◆ **Do this**
Set down, word for word, the part of the even-sum solution below that begins at the words "Choose one among" and stops after the words "so print $-1$.".

** start of Document passage **

Solution

• Sort the array and find the sum of the first $m$ elements of the array. If the sum turns out to be even. Then we have already found our answer.

• If the sum happens to be odd, to make it even and keep it $minimum$, we have to:-
• either remove the $largest$ $odd$ $number$ from the first $m$ elements of the array and then add the $smallest$ $even$ $number$ occurring after the first $m$ elements.

• remove the $largest$ $even$ $number$ from the first $m$ elements and then add the $smallest$ $odd$ $number$ occurring after the first $m$ elements.

  Choose one among the above such that the sum is $minimal$.

• If none of the above condition exists then, we can never make the sum even, so print $-1$.

• Otherwise we have found the $minimim$ sum!

Implementation

#include <cmath>
#include <cstdio>
#include <vector>
#include <iostream>
#include <algorithm>
using namespace std;


int main() 
{
   
    int n,m;
    cin>>n>>m;
    int notes[n];
    long odd_m=-1,even_m=-1,sum=0;
    for(int i=0;i<n;i++)

** end of Document passage **
** start of Record excerpts **

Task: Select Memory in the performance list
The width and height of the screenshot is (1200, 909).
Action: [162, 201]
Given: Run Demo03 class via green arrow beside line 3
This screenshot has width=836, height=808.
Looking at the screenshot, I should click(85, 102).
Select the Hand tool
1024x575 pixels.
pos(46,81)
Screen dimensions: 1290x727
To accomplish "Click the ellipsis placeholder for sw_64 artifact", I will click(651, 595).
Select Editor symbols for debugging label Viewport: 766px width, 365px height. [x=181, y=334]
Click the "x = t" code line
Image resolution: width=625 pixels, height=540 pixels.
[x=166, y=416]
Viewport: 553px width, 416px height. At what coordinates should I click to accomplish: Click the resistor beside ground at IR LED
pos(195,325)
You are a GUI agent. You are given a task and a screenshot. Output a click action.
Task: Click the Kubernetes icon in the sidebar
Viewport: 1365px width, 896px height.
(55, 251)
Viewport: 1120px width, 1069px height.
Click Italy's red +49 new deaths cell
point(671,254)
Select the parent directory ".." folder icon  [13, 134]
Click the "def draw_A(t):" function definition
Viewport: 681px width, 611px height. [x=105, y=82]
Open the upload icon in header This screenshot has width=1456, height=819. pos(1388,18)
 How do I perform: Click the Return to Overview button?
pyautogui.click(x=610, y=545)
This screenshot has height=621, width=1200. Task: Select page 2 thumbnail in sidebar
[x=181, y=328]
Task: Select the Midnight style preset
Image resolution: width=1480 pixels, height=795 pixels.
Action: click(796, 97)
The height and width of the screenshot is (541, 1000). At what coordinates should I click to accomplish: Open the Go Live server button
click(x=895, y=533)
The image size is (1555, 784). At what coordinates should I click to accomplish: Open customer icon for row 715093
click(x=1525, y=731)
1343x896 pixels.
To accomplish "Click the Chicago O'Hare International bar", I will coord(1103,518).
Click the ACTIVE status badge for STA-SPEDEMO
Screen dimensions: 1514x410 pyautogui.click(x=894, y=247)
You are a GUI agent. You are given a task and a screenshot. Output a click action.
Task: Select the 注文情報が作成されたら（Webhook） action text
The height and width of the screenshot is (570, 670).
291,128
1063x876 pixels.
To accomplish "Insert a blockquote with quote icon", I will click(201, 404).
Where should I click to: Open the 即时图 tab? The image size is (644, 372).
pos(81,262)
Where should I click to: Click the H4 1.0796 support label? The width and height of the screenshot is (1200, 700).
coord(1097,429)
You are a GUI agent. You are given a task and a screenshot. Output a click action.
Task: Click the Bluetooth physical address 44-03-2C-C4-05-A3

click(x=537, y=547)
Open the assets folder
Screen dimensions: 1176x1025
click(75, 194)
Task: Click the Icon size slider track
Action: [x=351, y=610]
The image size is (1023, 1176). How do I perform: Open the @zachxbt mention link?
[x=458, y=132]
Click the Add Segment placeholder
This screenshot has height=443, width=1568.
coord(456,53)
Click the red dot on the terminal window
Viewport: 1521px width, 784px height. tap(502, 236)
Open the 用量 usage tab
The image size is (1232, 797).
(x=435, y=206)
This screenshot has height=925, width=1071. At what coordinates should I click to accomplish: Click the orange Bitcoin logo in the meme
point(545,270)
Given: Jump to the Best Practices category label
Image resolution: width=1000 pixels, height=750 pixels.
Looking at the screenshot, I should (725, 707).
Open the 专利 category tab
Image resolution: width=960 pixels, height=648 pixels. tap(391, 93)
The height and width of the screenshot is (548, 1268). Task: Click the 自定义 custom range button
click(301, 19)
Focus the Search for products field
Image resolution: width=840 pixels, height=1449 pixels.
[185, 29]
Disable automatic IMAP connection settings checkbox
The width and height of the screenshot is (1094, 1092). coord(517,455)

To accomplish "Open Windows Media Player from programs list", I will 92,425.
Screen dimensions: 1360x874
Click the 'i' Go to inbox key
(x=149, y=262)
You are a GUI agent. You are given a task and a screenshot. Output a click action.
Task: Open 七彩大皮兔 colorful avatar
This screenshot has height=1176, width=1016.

** end of Record excerpts **

◆ **Complete output**
Choose one among the above such that the sum is $minimal$.

• If none of the above condition exists then, we can never make the sum even, so print $-1$.